A species of bacteria that produces methane may have pushed the majority of life on Earth into a mass extinction during the Permian period.
The Earth has undergone five major extinction events. Among them, the Permian extinction event, known as the “Great Dying,” wiped out approximately 70% of terrestrial species and 96% of marine life on Earth. The 10-million-year gap in coal formation around the time of this extinction event indicates a vast amount of vegetation that formed coal during the extinction and took millions of years to recover, according to IFL Science.
Methanosarcina bacteria thrived during the Permian and released methane into the atmosphere. (Image: Perfect Lazybones)
However, identifying the period when species numbers suddenly declined from fossil evidence is just the easy part. Scientists have proposed several hypotheses to explain the causes of the mass extinction, ranging from the release of methane from the ocean floor to asteroid impacts. Through the study of rocks formed during the extinction event, researchers learned that the oceans and shallow waters were oxygen-depleted at the end of the Permian. This state of low oxygen appears to have contributed to the extinction event through a chain reaction.
Desulfurizing microorganisms can perform anaerobic respiration, using sulfur instead of oxygen, and likely thrived in low-oxygen environments. The hydrogen sulfide byproducts they produce could have been released into the atmosphere, poisoning plants and destroying the ozone layer, exposing life to dangerous ultraviolet radiation for about 250 million years, while also warming the Earth. Ocean warming may have caused frozen methane to escape into the atmosphere, exacerbating the problem.
Another explanation for the mass extinction was proposed by a research team from the Massachusetts Institute of Technology (MIT) in 2014. Daniel Rothman, a geophysicist at MIT, and his colleagues observed a species of unicellular bacteria called Methanosarcina that can digest organic matter, producing methane through horizontal gene transfer from Clostridia bacteria.
According to their hypothesis, Methanosarcina thrived during this period, emitting methane into the atmosphere and disrupting the carbon cycle, ultimately driving the extinction event. The chemical processes associated with the methane-producing bacteria are linked to nickel metals. The research team examined sediments in South China and found large amounts of nickel that could support their hypothesis.
“Horizontal gene transfer leads to changes in biogeochemistry, with major volcanic activity acting as a catalyst. The proliferation of Methanosarcina disrupts CO2 and O2 concentrations,” the research team concluded. “The disruption of biogeochemistry is likely widespread. For instance, the oxidation of methane increases sulfur levels, releasing toxic hydrogen sulfide into the atmosphere, leading to extinctions on land.”
While more evidence is needed to support this hypothesis, researchers emphasize that their findings highlight Earth’s sensitivity to evolutionary shifts in microbial life. The team has yet to determine exactly when Methanosarcina evolved to produce methane byproducts.

Dataset items =
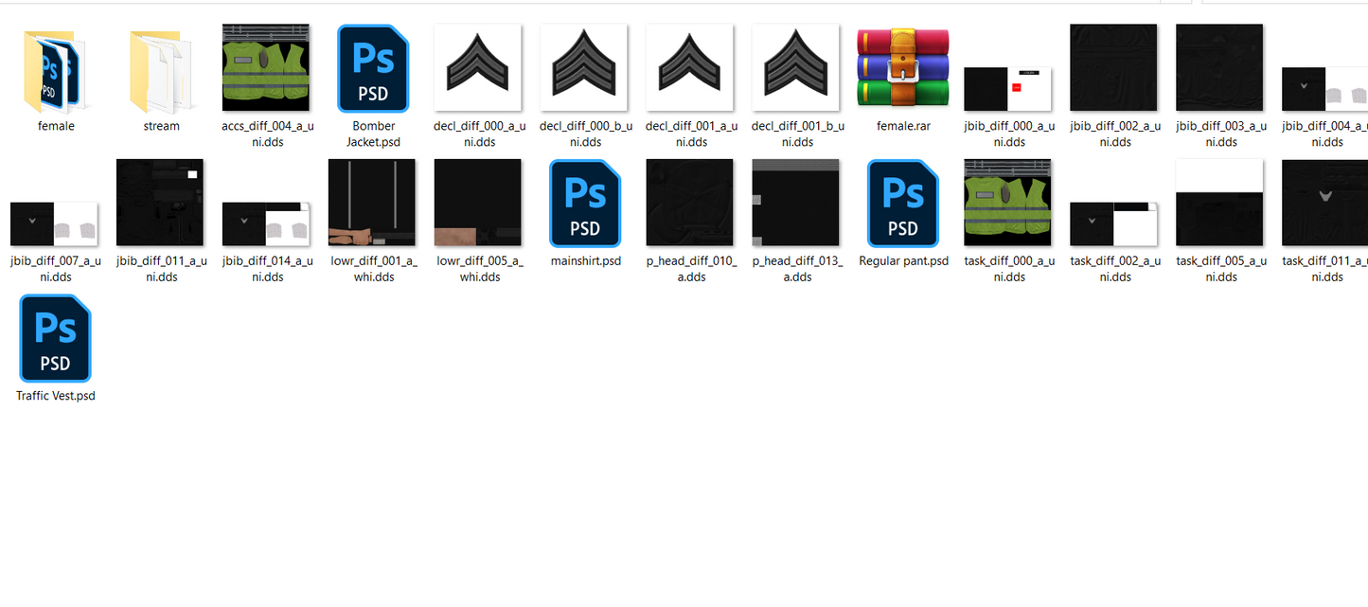The image size is (1368, 607).
Task: Select the decl_diff_001_b_uni.dds chevron file
Action: click(x=797, y=68)
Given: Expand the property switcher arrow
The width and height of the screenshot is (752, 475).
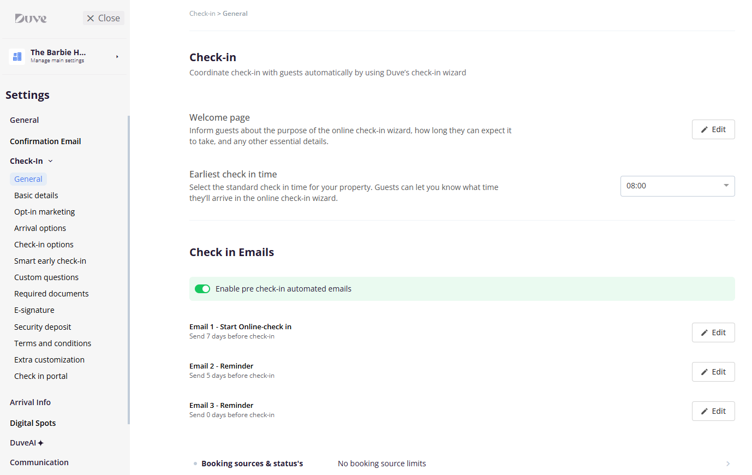Looking at the screenshot, I should (x=117, y=57).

ACTIVITY A =
Can you print the part of the Permian extinction article from "A species of bacteria" to "(Image: Perfect Lazybones)"?
ACTIVITY B =
Do these statements agree with the Permian extinction article? Answer yes or no for each, and quote the deciding words from the article.
(i) The MIT research team examined sediments in South China and found large amounts of nickel.
(ii) The Permian extinction wiped out approximately 96% of terrestrial species.
(iii) The MIT team has determined exactly when Methanosarcina evolved to produce methane byproducts.

EXPECTED OUTPUT A =
A species of bacteria that produces methane may have pushed the majority of life on Earth into a mass extinction during the Permian period.
The Earth has undergone five major extinction events. Among them, the Permian extinction event, known as the “Great Dying,” wiped out approximately 70% of terrestrial species and 96% of marine life on Earth. The 10-million-year gap in coal formation around the time of this extinction event indicates a vast amount of vegetation that formed coal during the extinction and took millions of years to recover, according to IFL Science.
Methanosarcina bacteria thrived during the Permian and released methane into the atmosphere. (Image: Perfect Lazybones)

EXPECTED OUTPUT B =
(i) Yes: "The research team examined sediments in South China and found large amounts of nickel that could support their hypothesis."
(ii) No: "wiped out approximately 70% of terrestrial species and 96% of marine life on Earth."
(iii) No: "The team has yet to determine exactly when Methanosarcina evolved to produce methane byproducts."